WORK ORDER> From the text about raising a child with autism, extract everything from "Although he couldn’t" down to "the ultimate goal?", word for word.

I read countless articles and books about autism, searching for any window into my child, for a cure if one existed. Where were we going with so many hours of therapy, and when would we get there? I asked doctors, teachers, and therapists ten million questions, and still, no one could explain what was lost and whether we’d find it again.
Autism was a social communication disorder with repetitive behaviors, but beyond this general description was a wait-and-see prognosis for every unique child. There was no way to predict what his future would look like. We would have to learn as we went along, accept the trial and error of various therapies, diets, and doctors. His brain was structured differently, not erased. So not only would we need to teach Julian differently, we had to relearn him.
Although he couldn’t use a spoon, hold a pencil, drink from a cup, sit still, or play with other children, I saw a spark, a hint of a brighter light that was, for now, obscured.
Would he ever read? Write? Sit still? Potty-train? Would he be able to work? Was independence the ultimate goal?
Julian had many challenges, but language was especially difficult. Even though his speech became clearer and he began to memorize entire movie scripts, he still struggled to compose his own sentences.
Then he began using movie lines to communicate with us effectively, but still, how could he achieve independence with “movie talk”?
In 2016, I heard about Owen Suskind, a young man with autism who used Disney animated movies to express complex emotions like love and loss. In both the book and documentary film, Life, Animated: A Story of Sidekicks, Heroes, and Autism, his father, Ron Suskind, explained his support of Owen’s Disney obsession by describing why he communicated with his son using puppets and silly character voices, encouraged Owen’s drawing of favorite characters, taught coping skills by applying lessons learned from Disney films to everyday life. He summed up his reasoning with a single sentence, “Whatever works to get to Owen.”
Whatever works to connect…
After learning about Owen, I threw everything I had at Julian’s obsession with movies. I bought the DVDs as soon as they were released, and the small character figurines. I allowed extra time on his iPad, let him watch movies in the car. Soon not only did he tolerate holding a pencil, but he also showed an interest in drawing. So I gave him colorful pencils, crayons, reams and reams of paper. Soon it was evident that he loved drawing, and I noticed that no matter how crudely drawn his characters were, their facial expressions were clearly nuanced. By watching the same movies over and over, he’d taught himself to draw feelings, and all he couldn’t capture in words.

SOURCE MATERIAL>
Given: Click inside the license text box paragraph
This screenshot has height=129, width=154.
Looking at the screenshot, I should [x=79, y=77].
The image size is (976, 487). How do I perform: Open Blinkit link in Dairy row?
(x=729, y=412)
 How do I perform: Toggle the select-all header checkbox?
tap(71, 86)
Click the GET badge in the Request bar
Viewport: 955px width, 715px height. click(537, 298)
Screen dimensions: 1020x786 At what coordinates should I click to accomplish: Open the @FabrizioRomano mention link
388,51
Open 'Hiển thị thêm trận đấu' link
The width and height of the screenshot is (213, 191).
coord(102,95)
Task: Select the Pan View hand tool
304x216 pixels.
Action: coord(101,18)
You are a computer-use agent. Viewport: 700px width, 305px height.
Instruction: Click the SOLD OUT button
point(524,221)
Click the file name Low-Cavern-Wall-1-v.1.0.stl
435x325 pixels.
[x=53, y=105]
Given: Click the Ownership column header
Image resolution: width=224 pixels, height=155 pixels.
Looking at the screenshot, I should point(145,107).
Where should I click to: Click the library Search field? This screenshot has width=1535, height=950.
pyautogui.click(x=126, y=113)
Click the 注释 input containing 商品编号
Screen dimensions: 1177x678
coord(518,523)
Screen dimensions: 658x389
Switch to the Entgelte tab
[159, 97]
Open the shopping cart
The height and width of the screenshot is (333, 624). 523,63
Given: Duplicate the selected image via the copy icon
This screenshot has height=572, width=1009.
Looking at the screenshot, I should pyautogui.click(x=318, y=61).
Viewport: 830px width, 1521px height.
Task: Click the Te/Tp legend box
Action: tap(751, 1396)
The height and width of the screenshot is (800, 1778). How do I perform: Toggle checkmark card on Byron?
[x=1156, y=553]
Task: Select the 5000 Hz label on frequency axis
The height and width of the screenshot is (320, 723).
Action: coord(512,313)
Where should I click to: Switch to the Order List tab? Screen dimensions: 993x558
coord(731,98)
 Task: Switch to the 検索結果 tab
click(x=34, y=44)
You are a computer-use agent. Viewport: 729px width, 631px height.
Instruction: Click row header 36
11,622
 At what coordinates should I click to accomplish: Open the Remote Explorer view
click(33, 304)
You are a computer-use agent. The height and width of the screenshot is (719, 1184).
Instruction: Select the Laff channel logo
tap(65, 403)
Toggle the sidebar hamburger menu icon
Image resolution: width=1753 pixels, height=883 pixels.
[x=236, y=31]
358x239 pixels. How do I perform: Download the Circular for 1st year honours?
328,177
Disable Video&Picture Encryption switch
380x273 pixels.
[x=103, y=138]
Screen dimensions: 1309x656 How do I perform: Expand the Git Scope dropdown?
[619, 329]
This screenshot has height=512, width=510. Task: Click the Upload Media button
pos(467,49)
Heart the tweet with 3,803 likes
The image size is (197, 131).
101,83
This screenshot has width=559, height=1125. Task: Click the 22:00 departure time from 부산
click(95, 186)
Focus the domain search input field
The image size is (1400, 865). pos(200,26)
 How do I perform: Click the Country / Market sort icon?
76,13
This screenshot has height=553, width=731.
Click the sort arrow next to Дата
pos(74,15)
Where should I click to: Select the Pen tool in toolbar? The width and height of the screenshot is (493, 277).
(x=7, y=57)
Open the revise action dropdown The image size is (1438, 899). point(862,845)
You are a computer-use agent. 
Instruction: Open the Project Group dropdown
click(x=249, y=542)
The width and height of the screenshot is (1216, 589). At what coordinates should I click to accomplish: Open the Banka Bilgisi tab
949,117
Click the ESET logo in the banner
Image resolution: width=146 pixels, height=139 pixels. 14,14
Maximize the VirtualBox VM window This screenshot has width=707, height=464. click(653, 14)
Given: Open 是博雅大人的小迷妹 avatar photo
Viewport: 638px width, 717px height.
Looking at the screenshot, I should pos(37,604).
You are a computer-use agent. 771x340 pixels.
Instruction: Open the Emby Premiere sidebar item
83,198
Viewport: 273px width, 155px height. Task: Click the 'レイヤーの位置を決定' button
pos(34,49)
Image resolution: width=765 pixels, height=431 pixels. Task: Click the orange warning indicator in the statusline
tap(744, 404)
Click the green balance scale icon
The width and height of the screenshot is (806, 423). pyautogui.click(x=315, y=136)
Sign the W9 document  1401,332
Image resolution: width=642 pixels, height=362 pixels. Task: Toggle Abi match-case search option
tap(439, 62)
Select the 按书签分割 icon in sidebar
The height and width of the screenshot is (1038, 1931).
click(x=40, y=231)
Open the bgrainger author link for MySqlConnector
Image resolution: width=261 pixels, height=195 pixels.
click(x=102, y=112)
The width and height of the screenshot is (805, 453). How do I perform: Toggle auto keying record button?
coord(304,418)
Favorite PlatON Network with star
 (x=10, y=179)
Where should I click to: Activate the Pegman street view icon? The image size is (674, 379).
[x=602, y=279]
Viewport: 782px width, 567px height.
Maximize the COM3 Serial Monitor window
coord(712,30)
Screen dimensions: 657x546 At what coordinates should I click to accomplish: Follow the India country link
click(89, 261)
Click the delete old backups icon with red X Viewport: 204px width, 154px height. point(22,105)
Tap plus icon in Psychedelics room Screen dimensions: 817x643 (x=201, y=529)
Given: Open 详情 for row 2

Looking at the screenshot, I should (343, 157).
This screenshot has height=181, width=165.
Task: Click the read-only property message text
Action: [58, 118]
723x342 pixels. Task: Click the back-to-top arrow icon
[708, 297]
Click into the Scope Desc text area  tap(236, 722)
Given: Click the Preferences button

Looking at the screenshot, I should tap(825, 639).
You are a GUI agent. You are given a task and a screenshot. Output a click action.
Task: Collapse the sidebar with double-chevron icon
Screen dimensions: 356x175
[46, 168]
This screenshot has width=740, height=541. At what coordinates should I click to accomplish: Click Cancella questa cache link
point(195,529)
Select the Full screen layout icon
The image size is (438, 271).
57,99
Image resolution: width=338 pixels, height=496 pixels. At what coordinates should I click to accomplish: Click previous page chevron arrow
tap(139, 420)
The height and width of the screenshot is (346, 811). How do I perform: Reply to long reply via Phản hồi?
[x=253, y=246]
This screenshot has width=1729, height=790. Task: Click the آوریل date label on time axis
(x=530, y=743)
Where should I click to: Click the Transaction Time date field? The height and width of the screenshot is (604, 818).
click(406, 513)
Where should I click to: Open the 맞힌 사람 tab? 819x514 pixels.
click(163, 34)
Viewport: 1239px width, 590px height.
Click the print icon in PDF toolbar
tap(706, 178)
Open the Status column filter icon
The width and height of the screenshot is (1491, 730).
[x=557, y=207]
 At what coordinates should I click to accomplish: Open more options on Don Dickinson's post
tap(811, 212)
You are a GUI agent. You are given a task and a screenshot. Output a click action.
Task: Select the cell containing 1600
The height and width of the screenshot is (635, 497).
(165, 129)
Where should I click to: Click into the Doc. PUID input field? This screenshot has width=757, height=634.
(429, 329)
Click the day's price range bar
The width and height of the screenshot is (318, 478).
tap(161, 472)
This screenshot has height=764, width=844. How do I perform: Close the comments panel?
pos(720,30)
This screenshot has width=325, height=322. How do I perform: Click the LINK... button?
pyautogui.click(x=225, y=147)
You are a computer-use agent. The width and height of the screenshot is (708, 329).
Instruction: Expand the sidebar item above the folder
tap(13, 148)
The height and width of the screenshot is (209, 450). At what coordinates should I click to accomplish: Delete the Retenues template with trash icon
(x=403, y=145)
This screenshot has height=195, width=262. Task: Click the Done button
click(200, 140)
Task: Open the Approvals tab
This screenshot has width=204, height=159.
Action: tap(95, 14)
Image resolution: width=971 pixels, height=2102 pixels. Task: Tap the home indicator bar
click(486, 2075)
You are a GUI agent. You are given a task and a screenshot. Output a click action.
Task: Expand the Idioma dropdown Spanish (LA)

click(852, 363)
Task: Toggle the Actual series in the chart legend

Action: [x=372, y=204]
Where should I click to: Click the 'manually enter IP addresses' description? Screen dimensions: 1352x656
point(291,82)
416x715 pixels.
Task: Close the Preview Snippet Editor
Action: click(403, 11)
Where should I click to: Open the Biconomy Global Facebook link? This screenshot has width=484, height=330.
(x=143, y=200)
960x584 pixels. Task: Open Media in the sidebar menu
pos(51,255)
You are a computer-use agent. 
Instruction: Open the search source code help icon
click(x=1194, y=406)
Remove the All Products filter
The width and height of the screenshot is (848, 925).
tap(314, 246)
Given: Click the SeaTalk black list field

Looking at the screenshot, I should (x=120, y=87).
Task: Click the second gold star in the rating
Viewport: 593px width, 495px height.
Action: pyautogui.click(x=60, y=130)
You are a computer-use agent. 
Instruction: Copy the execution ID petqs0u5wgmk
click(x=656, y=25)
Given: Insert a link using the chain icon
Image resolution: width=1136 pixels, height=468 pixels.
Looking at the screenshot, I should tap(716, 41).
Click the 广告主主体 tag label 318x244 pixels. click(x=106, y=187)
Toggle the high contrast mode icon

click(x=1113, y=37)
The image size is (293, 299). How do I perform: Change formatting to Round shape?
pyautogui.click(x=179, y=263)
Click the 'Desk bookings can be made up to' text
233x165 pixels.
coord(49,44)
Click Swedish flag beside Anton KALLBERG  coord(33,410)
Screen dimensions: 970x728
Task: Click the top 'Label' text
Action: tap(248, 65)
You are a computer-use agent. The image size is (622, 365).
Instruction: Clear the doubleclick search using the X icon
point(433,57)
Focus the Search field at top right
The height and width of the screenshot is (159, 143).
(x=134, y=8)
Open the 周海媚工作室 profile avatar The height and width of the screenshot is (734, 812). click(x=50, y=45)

COMPLETED EXERCISE>
Although he couldn’t use a spoon, hold a pencil, drink from a cup, sit still, or play with other children, I saw a spark, a hint of a brighter light that was, for now, obscured.
Would he ever read? Write? Sit still? Potty-train? Would he be able to work? Was independence the ultimate goal?